Ricardo’s total cost of ownership (TCO) calculator can be used to analyse a wide range of alternative fuel technologies – such as natural gas, battery electric, hybrid and hydrogen fuel cell.
It provides a detailed report of both upfront and operating costs incurred over the ownership period of the truck or van, including benchmarked vehicle prices, duty-cycle based MPG, itemised scheduled and unscheduled maintenance costs, future fuel prices and required infrastructure investment.
This is complemented by economic modelling of refuelling infrastructure to provide a picture of installation and operational costs for new sites.
Ricardo said it enables vehicle manufacturers, operators, transport authorities and urban planners to make informed decisions about the rollout of new technology.
It will be used to support California’s aim to enable adoption of fuel cell technology in HGVs and vans, following CaFCP’s strategy released last year: Medium and heavy-duty fuel cell electric truck action plan.
“Economic modelling and assessment is vital in identifying and overcoming barriers to the commercialisation of advanced technology, and to developing a strong business case against which customers can invest,” said Piyush Bubna from Ricardo Strategic Consulting.
“Medium and heavy-duty fuel cell electric trucks will play a crucial role in reducing vehicle emissions in California,” said Bill Elrick, CaFCP executive director, “but they are at the beginning stages of introduction.”

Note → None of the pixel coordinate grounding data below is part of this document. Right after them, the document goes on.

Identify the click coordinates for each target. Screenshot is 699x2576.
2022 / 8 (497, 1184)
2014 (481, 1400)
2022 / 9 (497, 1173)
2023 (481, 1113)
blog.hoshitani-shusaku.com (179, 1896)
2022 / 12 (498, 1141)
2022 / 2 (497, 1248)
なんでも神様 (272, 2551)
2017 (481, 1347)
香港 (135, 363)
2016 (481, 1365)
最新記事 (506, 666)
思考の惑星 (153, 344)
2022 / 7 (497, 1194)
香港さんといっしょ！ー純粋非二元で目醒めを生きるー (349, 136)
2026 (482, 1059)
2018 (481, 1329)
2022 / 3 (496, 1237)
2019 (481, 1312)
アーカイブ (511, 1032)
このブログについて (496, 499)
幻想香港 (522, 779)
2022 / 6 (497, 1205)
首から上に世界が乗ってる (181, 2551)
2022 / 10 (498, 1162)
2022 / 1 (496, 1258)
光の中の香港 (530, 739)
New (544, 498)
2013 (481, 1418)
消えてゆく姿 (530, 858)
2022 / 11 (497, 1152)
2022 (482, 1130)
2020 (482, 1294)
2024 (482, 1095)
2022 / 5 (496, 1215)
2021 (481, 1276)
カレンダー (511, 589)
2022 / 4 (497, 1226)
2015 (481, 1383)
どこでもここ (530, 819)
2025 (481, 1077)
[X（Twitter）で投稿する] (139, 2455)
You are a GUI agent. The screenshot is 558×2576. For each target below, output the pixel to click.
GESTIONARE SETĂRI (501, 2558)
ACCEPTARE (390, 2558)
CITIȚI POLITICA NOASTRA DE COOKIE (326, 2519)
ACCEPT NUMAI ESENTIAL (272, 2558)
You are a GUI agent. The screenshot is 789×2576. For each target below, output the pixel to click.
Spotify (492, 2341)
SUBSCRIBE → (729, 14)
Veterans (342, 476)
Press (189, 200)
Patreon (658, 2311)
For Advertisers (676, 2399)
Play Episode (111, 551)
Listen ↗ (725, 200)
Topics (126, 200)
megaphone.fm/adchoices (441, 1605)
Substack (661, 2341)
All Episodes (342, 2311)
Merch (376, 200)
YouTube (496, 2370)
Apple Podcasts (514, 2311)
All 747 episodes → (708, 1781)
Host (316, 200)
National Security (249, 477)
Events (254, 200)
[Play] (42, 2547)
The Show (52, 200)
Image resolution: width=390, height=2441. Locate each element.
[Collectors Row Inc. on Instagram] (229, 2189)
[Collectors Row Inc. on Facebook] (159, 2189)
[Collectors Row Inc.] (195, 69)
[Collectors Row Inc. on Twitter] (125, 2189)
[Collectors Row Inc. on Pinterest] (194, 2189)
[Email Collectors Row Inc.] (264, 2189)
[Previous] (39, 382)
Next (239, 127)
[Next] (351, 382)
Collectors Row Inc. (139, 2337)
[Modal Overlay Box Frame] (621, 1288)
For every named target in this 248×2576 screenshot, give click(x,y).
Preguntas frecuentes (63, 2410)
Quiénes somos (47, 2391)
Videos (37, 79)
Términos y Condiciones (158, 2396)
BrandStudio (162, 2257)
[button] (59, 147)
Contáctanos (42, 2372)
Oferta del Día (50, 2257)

He added: “Ricardo’s TCO model provides an enabling toolset that will help CaFCP members develop a consensus as to the potential of hydrogen fuel cell technology, as an alternative to diesel propulsion in truck fleets operating in California.”
California is to be the testbed for Toyota’s Project Portal trial, which will see a zero-emission, hydrogen fuel cell concept truck hit the roads this summer.